Detection by thresholding

Chapter outline
  • The process of detecting interesting objects in an image is called segmentation, and the result is often a binary or labeled image

  • Global thresholding identifies pixels with values in particular ranges

  • Thresholds can be calculated from image histograms

  • Combining thresholding with filtering & image subtraction make it suitable for a wide range of images

  • Binary images can be used to create ROIs or other object representations

Introduction

Measurements & regions of interest described how measurements can be made using manually-drawn ROIs. This may be fine in simple cases where there are not too many things to analyze, but it is preferable to find ways to automate the process of defining regions – not only because this is likely to be faster, but because it should give more reproducible and less biased results.

Objects, segmentation, binary & labeled images

In image processing literature, interesting image structures are frequently called objects (or sometimes connected components), and the often troublesome process of detecting them is image segmentation.

Most of the techniques described in the following chapters can be strung together in an effort to segment an image accurately. If successful, the result may be a binary image, in which each pixel can only have one of two values to indicate whether it is part of an object or not, or a labeled image, in which all pixels that are part of the same object have the same, unique value. It is common to concentrate first on producing a binary image, and then create a labeled image only if necessary by identifying distinct clusters of object pixels and assigning the labels to these.

Binary images in ImageJ

Although only one 1 bit is really needed for each pixel in a binary image, the implementation in ImageJ currently uses 8-bits – and so the actual pixel values allowed are 0 and 255. To complicate matters, ImageJ also permits either of these to represent the foreground, with the choice hidden away under Process ▸ Binary ▸ Options…​, and 0 taken to be 'black' and 255 'white'. Personally, I prefer for white to represent the foreground (i.e. the interesting things we have detected), and so I will assume that the Black background option has been checked.

Nevertheless, you should be aware that this convention is not adopted universally. Furthermore, if you choose Invert LUT then the colors are flipped anyway – so yet more confusion arises. Therefore if you find that any processing of binary images gives odd results, be sure to check the binary options and LUT status.

Global thresholding

The usual way to generate a binary image is by thresholding: identifying pixels above or below a particular threshold value. In ImageJ, the Image ▸ Adjust ▸ Threshold…​ command allows you to define both low and high threshold values, so that only pixels falling within a specified range are found. After choosing suitable thresholds, pressing Apply produces the binary image[1]. Because the same thresholds are applied to every pixel in the entire image, this is an example of global thresholding – which is really a kind of point operation, since the output for any pixel depends only on the pixel’s original value and nothing else.

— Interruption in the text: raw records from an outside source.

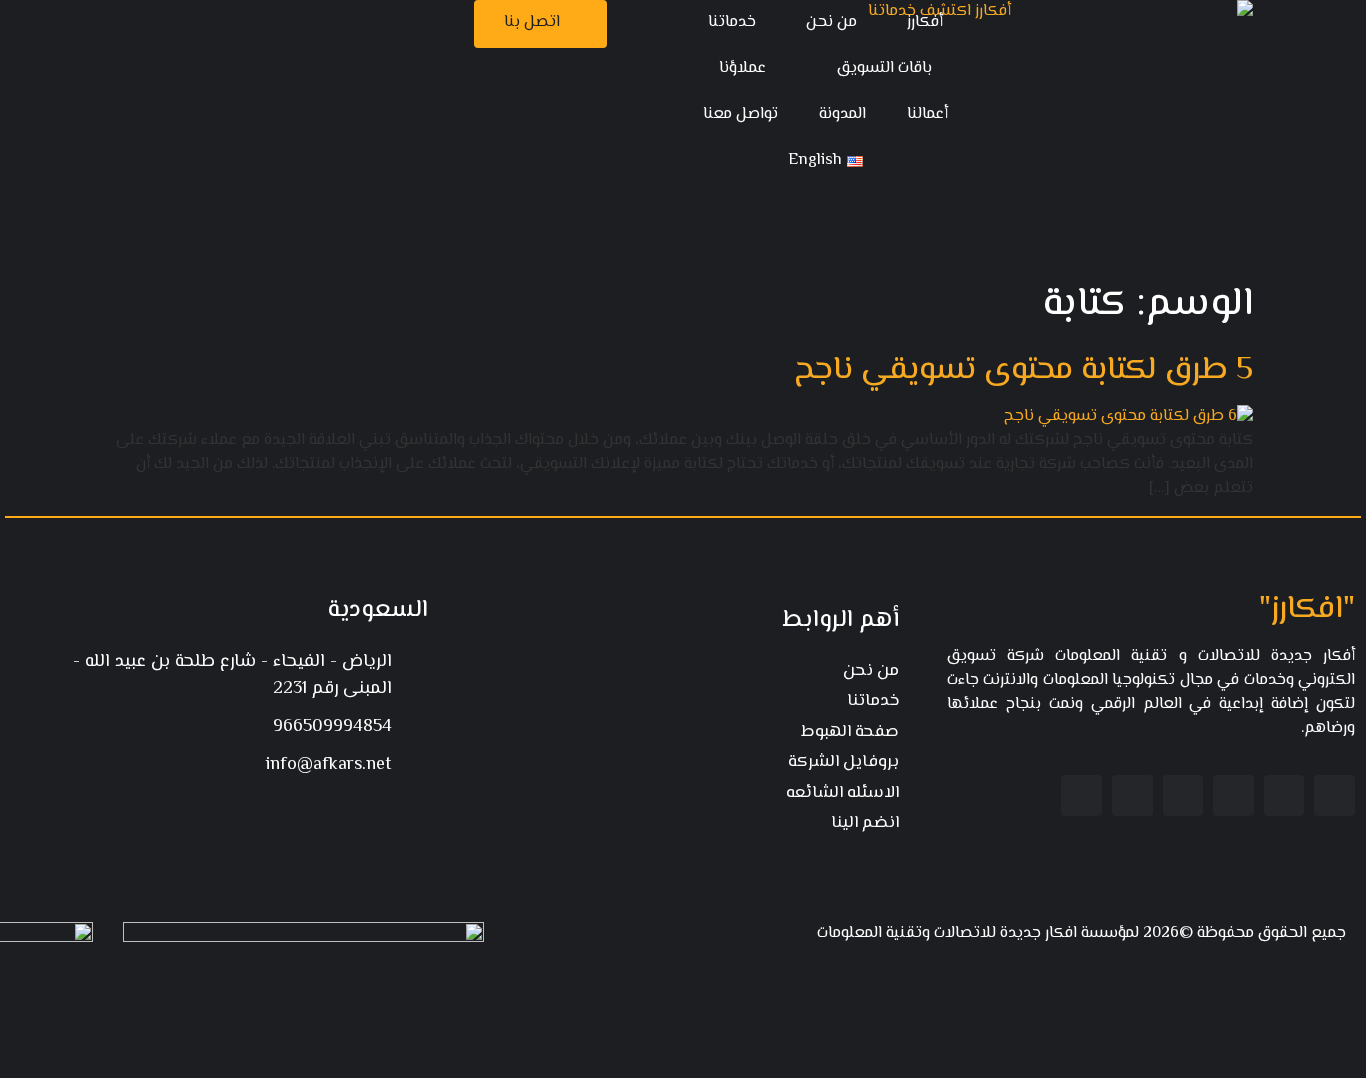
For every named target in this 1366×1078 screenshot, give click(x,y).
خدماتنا (732, 22)
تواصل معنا (740, 114)
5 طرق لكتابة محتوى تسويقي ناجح (1023, 370)
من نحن (831, 22)
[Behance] (1132, 795)
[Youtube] (1183, 795)
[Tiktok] (1081, 795)
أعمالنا (927, 114)
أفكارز (925, 22)
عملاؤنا (742, 68)
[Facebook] (1334, 795)
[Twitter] (1284, 795)
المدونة (842, 114)
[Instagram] (1233, 795)
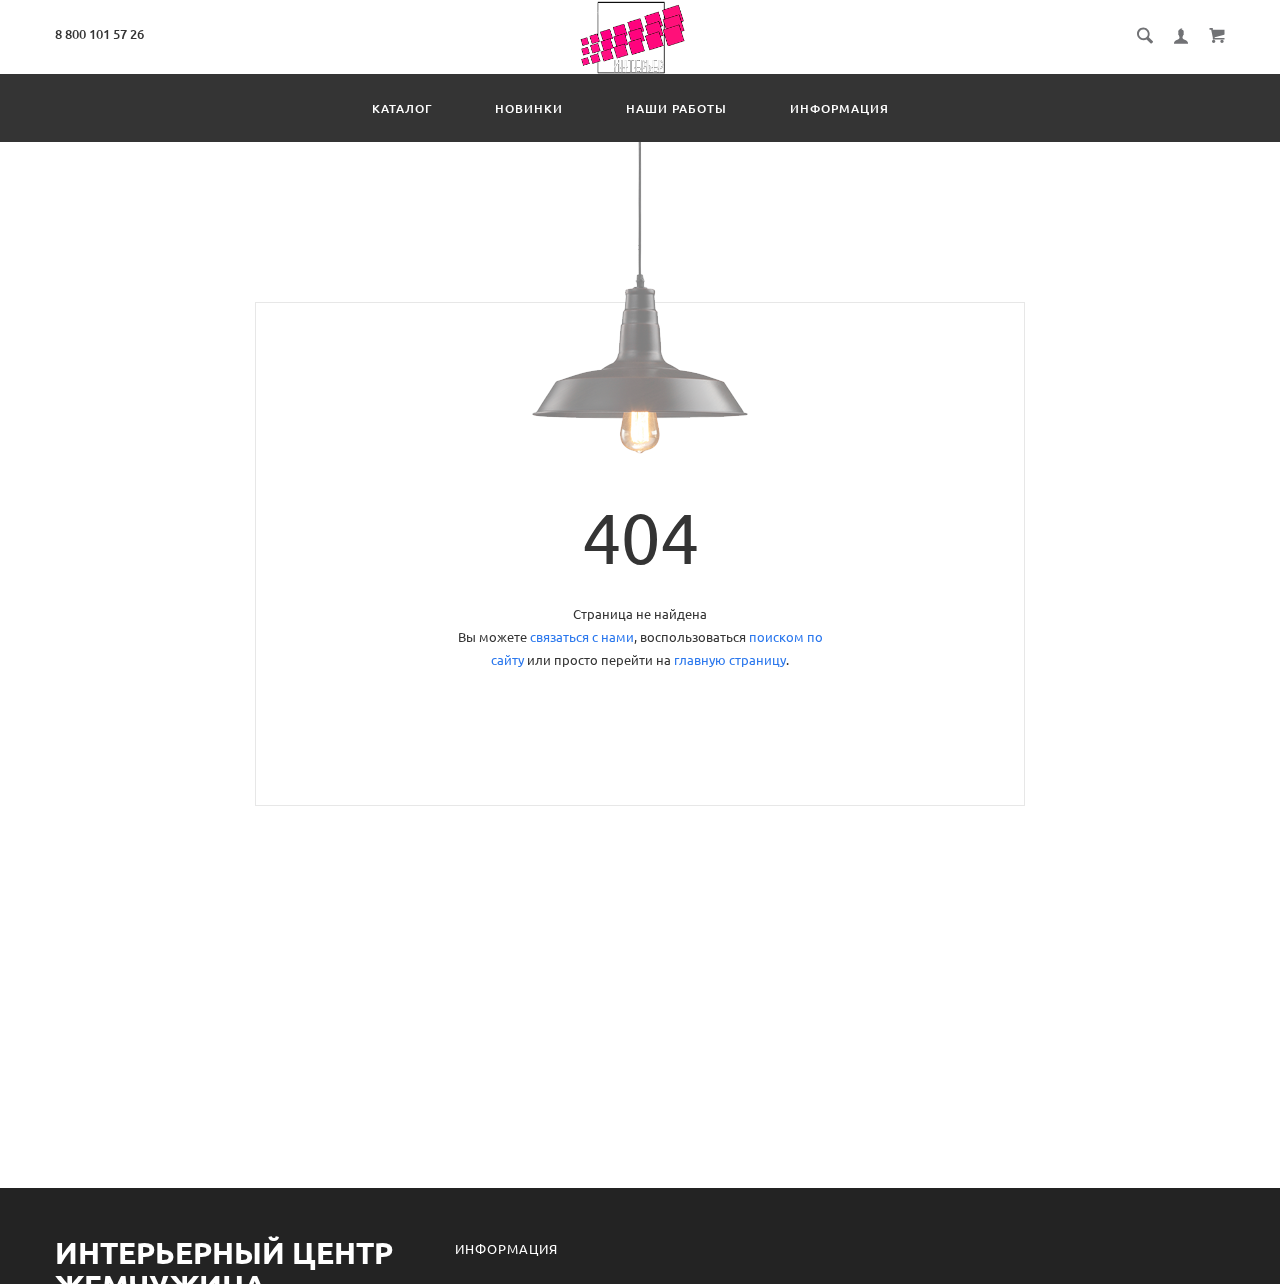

Choosing your results with manual thresholds

The puzzle of global thresholding is how to define the thresholds sensibly. If you open File ▸ Open Samples ▸ HeLa Cells and split the channels (Image ▸ Color ▸ Split Channels), you can use Threshold…​ to interactively try out different possibilities for each channel. You should soon notice the danger in this: the results (especially in the red or green channels) can be very sensitive to the threshold you choose. Low thresholds tend to detect more structures, and also to make them bigger – until the point at which the structures merge, and then there are fewer detected again (Figure 1).

manual threshold red.png
A: Image
manual threshold low.png
B: Low threshold
manual threshold high.png
C: High threshold

Figure 1: Applying manually-chosen thresholds to the red channel of HeLa Cells (A). In (B), a relatively low threshold results in 124 spots being detected with an average area of 32.9 pixels2 – but in some places these look like several spots merged. Choosing a higher threshold to avoid merging leads to 74 detections in (C), with an average size of 20.3 pixels2.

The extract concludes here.